Fire sprinkler valve donation provides learning opportunity
January 31, 2013 9:16AM
Pictured (from left) are Tom Augustyn, Thomas Lia, Eric Radtke, Dean Townsend, Paul Rosenthal, Jerry Kennedy, Chad Vlietstra, Patty Zuccarello, Bill Brei, Marie Hansel and Rich Atwood. | Supplied Photo
Updated: March 4, 2013 6:06AM
Students in Prairie State College’s fire science program will be able to see how a fire sprinkler system works before encountering one at a fire thanks to a fire sprinkler valve prop donation from the Northern Illinois Fire Sprinkler Advisory Board to PSC’s Fire Academy.
It was a group effort to make the donation to the school, with Reliable Fire Sprinkler providing the valve and Fire Sprinkler Fitters Local 281 building the pedestal and assembling it.
“It will be so valuable for our students to see how a fire sprinkler system actually works and to do so in class,” PSC fire science coordinator Chad Vlietstra said. “This donation will help the instructors better explain fire sprinkling and detection.”
Thomas Lia, NIFSAB executive director, said the board offers assistance and donations to programs dedicated to teaching fire science.

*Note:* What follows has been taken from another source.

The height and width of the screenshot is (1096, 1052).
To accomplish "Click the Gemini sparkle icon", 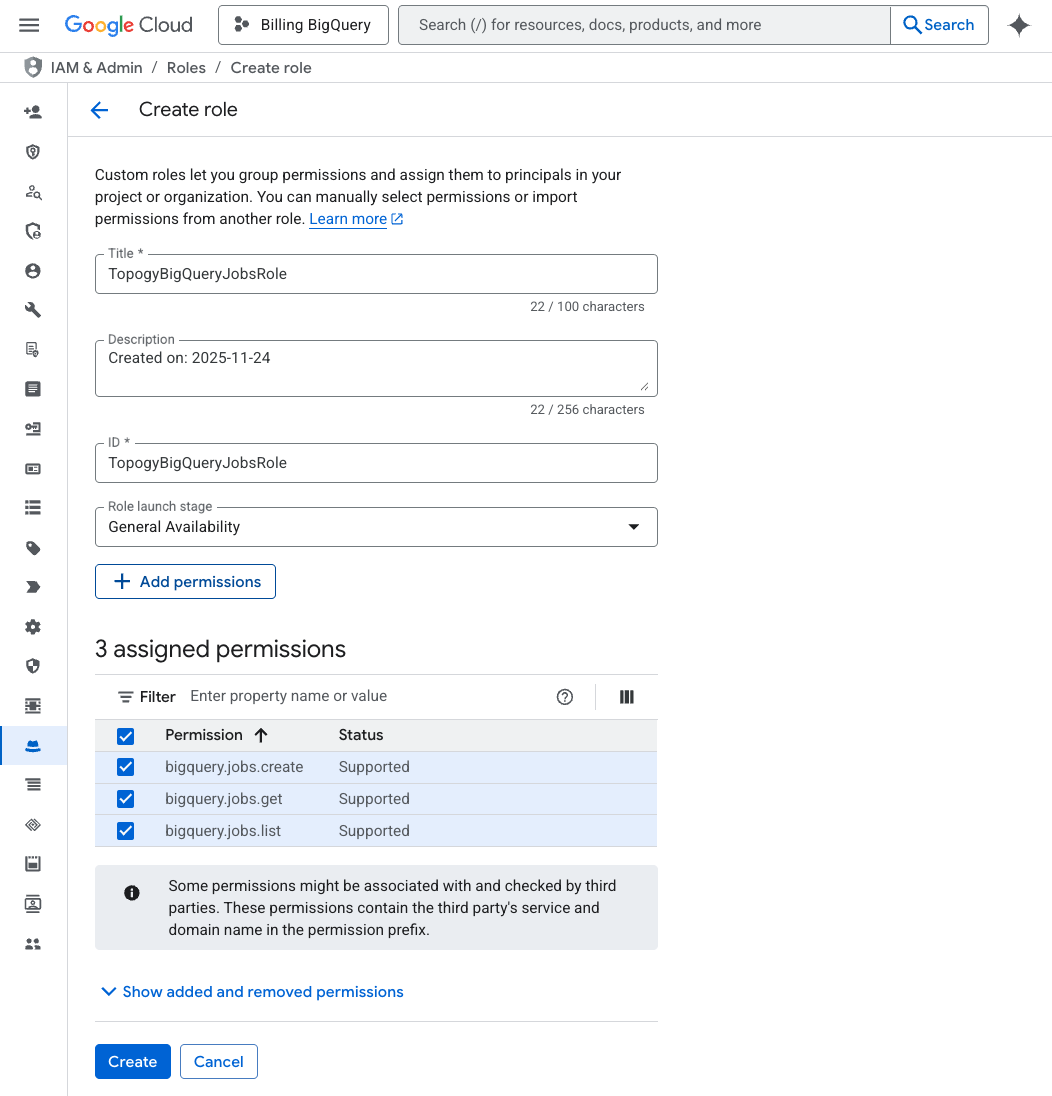I will pyautogui.click(x=1018, y=25).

“We understand the value of students having equipment they can actually handle and manipulate,” Lia said.
The NIFSAB is a nonprofit organization dedicated to promoting progressive legislation, raising public awareness and educating code officials and governmental policy makers by demonstrating the proven performance of fire sprinklers in saving both lives and property, board officials said.
“Donations of equipment or material provide valuable learning opportunities which are beyond the college’s budget,” PSC Foundation executive director Cathy Killian Kloss said. “We are grateful for this wonderful generosity, and we encourage other local individuals, businesses and organizations to consider donating in this special way. Such donations are tax-deductible, too.”
PSC’s fire science program prepares students for careers in fire science with a combination of classroom learning and simulated fire situations, where students practice the skills they have been taught.